====== TEXT SHOWN

It has begun – again. The annual cycle of spraying and spreading that seems to go on constantly once the crops start to grow.

It really isn’t something you ever think about, unless you happen to live adjacent to arable fields (although, those living close to farms with livestock will undoubtedly have to put up with the joys of muck spreading). Next to us is a field of winter wheat and from now until the crop is harvested there will be a constant army of tractors weaving up and down the field spreading who-knows-what chemicals onto the land. In some years it starts as early as February, the first I noticed was last weekend although I suspect the tractors have been out earlier.

Unless you happen to live next to a field where the farmer is spraying you probably won’t be aware of what is happening. But if you do live in the immediate vicinity it can be anything from a minor irritation to a big problem. If there is even the slightest breeze you will suffer from drift, where the fine spray floats well beyond the field boundary and into gardens and houses. Depending upon what is being sprayed it could kill your garden plants/fish/animals or contaminate ponds. Food you grow yourself without artificial pesticides or fertilizers are given regular doses of the very chemicals you are trying to avoid using. And what about the health effects, both short and long-term?

============
====== STORED DATA

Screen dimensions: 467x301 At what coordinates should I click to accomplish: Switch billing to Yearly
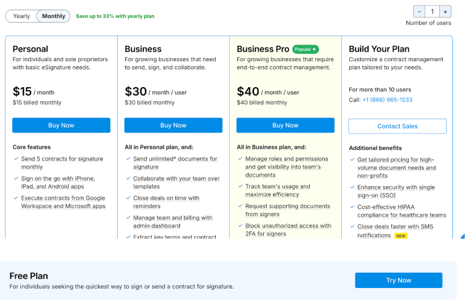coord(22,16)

============
====== STORED DATA

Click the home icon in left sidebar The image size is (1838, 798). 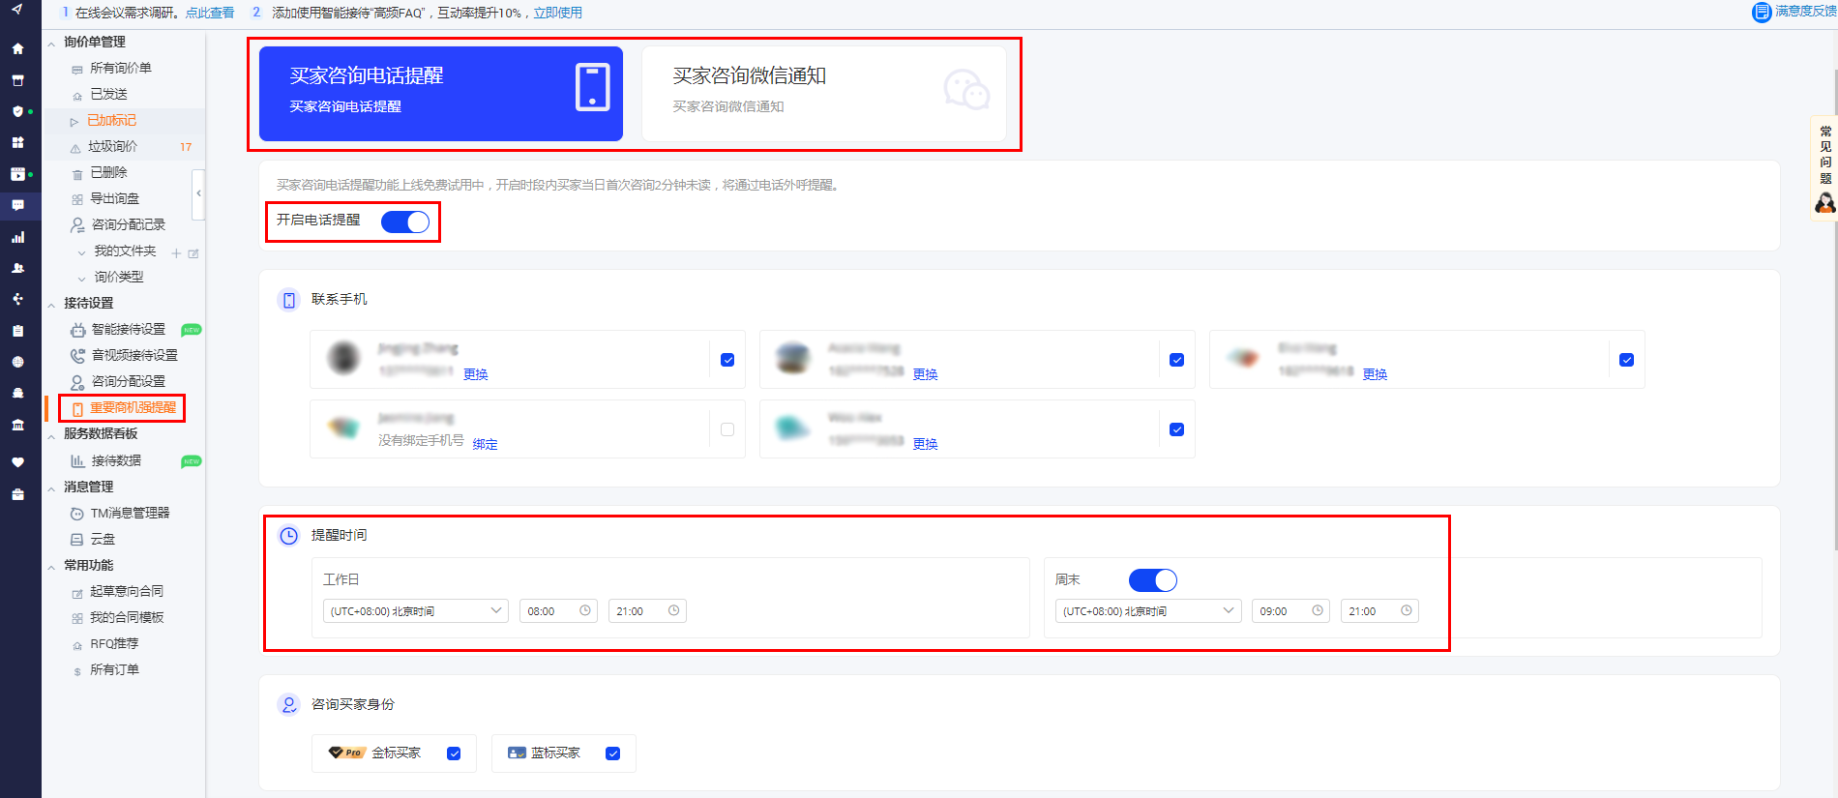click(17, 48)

============

• **WHAT YOU HAVE TO DO**
Please answer from the text on crop spraying: what crop is growing in the field next to the writer's home?

• **TASK RESPONSE**
Winter wheat.